The decision of the Court of Appeals and the judgment of the circuit court are affirmed.
1. ORS 161.725 provides, in part:“(1) Subject to the provisions of ORS 161.737, the maximum term of an indeterminate sentence of imprisonment for a dangerous offender is 30 years, if the court finds that because of the dangerousness of the defendant an extended period of confined correctional treatment or custody is required for the protection of the public and if it further finds, as provided in ORS 161.735, that one or more of the following grounds exist:“(a) The defendant is being sentenced for a Class A felony, and the court finds that the defendant is suffering from a severe personality disorder indicating a propensity toward crimes that seriously endanger the life or safety of another.”
2. The psychologist's diagnoses of defendant were manifold: “alcohol dependence that was in remission as a function of his incarceration, intermittent explosive disorder, major depressive disorder, recurrent and severe, dysthymic disorder, and polysubstance dependence that reportedly had been in sustained remission.” The psychologist also diagnosed a borderline personality disorder.
3. Defendant cited, but developed no argument under, Article I, section 11, of the Oregon Constitution before the Court of Appeals. Moreover, defendant did not demonstrate that he had asserted any argument under that provision in the trial court. Those same problems recur in defendant's briefs in this court. We decline to search the record to determine whether defendant preserved a state constitutional claim in the trial court.

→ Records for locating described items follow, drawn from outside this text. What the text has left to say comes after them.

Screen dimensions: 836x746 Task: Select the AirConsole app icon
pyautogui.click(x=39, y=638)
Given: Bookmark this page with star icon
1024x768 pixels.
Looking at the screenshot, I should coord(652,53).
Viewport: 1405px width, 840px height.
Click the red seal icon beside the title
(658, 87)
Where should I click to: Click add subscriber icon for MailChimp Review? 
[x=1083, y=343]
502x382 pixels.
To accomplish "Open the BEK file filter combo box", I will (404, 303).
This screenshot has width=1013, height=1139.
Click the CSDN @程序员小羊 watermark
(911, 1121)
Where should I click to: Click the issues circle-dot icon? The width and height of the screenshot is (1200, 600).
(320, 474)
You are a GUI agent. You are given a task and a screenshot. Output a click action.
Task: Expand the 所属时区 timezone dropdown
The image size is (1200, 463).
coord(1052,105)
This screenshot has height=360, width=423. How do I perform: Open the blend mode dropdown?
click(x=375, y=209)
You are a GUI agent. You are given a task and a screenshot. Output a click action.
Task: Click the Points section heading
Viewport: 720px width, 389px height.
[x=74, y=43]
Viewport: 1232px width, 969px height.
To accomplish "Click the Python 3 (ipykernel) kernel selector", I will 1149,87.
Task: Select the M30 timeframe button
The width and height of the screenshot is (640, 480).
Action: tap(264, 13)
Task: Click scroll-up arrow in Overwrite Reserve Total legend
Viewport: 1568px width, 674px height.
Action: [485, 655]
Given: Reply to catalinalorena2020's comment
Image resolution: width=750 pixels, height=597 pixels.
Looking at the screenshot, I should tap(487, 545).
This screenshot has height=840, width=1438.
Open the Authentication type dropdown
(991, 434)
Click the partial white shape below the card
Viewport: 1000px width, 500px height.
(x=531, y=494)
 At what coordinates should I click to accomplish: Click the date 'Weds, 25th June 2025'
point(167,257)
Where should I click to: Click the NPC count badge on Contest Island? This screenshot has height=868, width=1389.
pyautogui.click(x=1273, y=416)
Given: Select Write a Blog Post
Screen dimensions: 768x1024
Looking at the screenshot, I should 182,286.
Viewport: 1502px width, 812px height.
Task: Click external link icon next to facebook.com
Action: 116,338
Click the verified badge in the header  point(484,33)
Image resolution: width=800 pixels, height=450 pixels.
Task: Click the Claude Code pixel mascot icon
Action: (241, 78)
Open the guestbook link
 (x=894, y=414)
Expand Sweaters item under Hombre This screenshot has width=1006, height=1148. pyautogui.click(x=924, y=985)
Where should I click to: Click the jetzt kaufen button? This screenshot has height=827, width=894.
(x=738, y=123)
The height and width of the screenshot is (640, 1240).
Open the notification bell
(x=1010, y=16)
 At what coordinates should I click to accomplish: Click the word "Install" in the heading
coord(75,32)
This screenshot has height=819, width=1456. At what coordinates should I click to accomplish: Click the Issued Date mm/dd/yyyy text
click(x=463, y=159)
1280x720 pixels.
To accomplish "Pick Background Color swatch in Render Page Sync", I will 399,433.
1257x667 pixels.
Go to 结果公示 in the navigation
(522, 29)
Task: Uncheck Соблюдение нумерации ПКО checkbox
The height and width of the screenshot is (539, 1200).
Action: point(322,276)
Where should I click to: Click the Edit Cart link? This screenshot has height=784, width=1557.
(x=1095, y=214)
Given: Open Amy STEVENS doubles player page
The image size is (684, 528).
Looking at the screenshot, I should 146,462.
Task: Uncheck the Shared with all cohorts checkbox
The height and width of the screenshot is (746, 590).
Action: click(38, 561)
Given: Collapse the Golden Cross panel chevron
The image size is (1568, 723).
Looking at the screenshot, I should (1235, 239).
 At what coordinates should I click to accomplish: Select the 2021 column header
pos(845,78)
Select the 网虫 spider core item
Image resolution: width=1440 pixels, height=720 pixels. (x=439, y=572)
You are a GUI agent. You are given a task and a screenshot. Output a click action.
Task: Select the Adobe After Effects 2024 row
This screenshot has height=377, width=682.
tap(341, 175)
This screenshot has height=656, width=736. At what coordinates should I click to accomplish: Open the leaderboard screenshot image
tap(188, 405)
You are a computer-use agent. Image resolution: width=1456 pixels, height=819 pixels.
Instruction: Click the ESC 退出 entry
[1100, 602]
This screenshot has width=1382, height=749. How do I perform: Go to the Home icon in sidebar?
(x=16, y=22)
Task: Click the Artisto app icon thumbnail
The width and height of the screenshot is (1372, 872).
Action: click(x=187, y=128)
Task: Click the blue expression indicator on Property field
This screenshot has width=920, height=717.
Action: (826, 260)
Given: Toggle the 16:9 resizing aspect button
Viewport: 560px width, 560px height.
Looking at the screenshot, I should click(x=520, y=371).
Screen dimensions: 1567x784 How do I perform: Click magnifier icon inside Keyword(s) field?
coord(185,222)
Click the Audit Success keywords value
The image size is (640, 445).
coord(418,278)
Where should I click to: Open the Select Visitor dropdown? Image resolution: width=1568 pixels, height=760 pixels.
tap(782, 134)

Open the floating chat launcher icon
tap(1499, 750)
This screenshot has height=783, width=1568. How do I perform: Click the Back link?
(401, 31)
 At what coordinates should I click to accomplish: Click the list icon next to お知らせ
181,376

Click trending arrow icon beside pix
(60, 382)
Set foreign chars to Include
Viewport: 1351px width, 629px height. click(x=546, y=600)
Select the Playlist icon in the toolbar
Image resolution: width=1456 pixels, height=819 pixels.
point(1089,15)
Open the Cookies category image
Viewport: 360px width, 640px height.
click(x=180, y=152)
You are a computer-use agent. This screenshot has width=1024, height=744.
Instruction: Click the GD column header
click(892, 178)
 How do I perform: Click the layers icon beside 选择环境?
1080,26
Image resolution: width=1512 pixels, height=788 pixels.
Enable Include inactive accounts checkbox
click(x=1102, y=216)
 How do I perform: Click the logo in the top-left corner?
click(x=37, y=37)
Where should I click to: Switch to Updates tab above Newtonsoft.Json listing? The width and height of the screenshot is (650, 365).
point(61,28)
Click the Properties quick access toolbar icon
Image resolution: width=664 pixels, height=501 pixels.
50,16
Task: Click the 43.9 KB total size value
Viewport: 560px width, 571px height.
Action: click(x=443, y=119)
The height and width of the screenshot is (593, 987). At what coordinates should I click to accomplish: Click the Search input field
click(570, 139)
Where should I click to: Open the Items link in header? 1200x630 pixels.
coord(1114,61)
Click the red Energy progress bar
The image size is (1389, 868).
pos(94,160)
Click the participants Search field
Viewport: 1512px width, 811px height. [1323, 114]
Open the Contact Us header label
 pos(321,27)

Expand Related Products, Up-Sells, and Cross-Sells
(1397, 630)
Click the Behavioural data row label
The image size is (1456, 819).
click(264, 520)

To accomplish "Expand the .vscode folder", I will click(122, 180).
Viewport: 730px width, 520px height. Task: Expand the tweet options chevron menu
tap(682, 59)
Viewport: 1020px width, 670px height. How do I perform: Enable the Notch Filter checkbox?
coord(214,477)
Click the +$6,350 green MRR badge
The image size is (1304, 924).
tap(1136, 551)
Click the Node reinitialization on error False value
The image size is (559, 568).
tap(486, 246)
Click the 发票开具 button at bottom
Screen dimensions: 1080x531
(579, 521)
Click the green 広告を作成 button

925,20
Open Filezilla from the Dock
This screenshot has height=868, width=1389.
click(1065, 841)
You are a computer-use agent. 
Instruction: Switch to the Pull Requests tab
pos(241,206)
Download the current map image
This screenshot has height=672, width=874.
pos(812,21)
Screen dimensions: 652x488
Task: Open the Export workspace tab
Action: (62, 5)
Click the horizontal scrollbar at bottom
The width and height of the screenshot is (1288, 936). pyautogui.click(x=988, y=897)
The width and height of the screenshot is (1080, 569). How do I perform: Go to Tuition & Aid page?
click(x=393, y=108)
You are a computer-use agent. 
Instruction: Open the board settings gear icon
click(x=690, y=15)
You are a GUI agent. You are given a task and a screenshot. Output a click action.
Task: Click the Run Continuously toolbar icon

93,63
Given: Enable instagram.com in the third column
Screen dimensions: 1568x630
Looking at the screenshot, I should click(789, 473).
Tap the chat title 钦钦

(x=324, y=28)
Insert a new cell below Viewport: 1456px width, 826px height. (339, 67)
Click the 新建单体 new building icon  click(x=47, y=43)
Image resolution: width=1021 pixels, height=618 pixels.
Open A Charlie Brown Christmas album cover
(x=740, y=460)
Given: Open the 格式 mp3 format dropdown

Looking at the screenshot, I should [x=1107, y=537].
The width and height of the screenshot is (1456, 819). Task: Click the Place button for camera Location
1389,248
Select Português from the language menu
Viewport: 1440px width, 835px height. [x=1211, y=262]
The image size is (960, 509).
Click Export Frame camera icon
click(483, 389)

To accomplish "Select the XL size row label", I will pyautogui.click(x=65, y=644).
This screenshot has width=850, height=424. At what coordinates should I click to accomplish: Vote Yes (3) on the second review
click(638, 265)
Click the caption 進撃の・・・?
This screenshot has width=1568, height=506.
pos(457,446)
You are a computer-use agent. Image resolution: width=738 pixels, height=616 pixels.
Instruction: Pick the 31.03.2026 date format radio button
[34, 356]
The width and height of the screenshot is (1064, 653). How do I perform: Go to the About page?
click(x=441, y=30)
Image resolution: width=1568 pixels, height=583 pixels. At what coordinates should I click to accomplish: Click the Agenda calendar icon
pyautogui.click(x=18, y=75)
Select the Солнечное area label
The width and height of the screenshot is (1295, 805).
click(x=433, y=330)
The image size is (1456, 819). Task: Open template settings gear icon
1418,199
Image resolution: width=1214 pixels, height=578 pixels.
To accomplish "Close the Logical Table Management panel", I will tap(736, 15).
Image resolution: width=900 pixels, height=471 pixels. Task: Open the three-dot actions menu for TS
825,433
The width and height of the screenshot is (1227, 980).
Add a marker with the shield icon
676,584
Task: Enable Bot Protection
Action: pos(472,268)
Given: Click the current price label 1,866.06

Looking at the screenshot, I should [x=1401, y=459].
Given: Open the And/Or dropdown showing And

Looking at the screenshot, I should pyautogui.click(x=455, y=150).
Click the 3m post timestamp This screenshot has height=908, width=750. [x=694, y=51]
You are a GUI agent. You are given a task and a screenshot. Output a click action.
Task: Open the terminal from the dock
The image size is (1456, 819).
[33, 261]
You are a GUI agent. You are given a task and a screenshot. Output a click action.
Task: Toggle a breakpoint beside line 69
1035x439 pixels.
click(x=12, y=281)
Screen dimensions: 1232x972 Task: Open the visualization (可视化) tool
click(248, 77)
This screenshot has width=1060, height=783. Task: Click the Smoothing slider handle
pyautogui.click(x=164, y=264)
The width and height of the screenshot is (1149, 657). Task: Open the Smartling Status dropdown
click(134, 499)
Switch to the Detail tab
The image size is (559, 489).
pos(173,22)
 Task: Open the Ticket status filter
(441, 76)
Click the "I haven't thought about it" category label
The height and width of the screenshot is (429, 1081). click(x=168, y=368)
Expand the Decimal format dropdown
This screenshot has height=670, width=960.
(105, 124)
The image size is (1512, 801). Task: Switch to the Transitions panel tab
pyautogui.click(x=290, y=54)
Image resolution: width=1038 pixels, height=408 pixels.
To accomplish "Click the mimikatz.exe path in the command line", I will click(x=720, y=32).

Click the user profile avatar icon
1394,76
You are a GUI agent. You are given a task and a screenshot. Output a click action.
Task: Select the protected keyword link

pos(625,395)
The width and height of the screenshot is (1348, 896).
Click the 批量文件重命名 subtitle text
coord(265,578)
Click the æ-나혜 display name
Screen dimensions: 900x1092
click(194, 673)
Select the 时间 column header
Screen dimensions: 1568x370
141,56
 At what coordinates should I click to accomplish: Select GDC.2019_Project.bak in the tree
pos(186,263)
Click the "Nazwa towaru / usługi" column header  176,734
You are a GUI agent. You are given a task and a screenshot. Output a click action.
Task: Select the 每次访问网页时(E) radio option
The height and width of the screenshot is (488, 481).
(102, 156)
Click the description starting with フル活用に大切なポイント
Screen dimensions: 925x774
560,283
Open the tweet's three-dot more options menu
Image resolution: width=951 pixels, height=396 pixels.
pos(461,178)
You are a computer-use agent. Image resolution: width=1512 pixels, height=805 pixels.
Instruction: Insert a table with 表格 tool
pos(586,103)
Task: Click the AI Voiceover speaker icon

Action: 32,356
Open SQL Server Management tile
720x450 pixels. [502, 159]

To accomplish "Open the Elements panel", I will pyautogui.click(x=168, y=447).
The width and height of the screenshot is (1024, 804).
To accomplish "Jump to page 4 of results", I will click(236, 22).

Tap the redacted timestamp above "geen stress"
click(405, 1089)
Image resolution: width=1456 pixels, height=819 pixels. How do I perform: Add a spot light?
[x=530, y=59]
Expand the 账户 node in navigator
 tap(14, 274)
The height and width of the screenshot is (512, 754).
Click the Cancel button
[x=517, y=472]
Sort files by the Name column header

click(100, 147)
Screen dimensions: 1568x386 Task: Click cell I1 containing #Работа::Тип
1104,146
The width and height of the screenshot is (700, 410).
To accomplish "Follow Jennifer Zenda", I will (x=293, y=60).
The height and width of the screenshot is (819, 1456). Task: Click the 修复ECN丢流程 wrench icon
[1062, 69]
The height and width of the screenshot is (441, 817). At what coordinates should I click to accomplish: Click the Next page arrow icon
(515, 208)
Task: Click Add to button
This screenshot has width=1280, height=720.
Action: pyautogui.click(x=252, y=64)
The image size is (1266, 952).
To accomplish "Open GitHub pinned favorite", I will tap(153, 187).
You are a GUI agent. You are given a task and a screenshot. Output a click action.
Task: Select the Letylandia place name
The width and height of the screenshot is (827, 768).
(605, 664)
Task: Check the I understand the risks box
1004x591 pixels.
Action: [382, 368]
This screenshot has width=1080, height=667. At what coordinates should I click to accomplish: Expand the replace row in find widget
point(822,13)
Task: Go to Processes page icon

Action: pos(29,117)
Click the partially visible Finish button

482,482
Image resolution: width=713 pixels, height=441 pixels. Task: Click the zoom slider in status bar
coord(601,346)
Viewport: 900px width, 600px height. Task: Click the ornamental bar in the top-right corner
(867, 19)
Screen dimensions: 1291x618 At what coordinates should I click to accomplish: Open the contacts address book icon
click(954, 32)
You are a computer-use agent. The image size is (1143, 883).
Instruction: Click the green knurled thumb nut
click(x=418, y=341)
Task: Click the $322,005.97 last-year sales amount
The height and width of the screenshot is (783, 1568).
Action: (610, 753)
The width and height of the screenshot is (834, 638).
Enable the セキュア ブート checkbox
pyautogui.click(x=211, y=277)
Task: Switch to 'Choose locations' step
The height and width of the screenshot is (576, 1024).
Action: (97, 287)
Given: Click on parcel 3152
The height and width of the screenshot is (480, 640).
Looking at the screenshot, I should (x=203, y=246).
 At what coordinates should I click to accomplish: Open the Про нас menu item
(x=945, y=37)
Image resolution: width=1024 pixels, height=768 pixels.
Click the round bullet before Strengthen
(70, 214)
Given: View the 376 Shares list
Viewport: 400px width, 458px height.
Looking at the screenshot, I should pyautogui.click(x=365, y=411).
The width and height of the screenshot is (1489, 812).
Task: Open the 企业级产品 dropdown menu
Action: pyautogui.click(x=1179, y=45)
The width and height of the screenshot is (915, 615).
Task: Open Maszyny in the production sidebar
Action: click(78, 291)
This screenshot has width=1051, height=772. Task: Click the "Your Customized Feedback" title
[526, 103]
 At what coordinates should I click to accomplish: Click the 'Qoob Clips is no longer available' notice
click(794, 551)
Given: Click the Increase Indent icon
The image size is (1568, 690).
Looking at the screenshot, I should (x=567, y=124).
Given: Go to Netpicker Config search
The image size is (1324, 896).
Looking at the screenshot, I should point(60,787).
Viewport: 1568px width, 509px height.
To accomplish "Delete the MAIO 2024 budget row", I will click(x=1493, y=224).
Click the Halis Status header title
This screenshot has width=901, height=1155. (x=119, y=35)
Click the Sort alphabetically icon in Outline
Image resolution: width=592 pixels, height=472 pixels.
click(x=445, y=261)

4. Defendant also argues that the factfinder at sentencing must find the pertinent facts by a standard of beyond a reasonable doubt. Here, the trial court did just that. The trial court found beyond a reasonable doubt that defendant qualified as a dangerous offender under the elements of ORS 161.725.
5. Defendant raises additional arguments based on Apprendi for the first time in his brief on the merits. We decline to address those arguments because he did not preserve them, ORAP 5.45(1), and they do not constitute error apparent on the face of the record, in part because we conclude that Apprendi does not apply to this case in light of defendant's decision to abandon his right to a trial of the facts by a jury.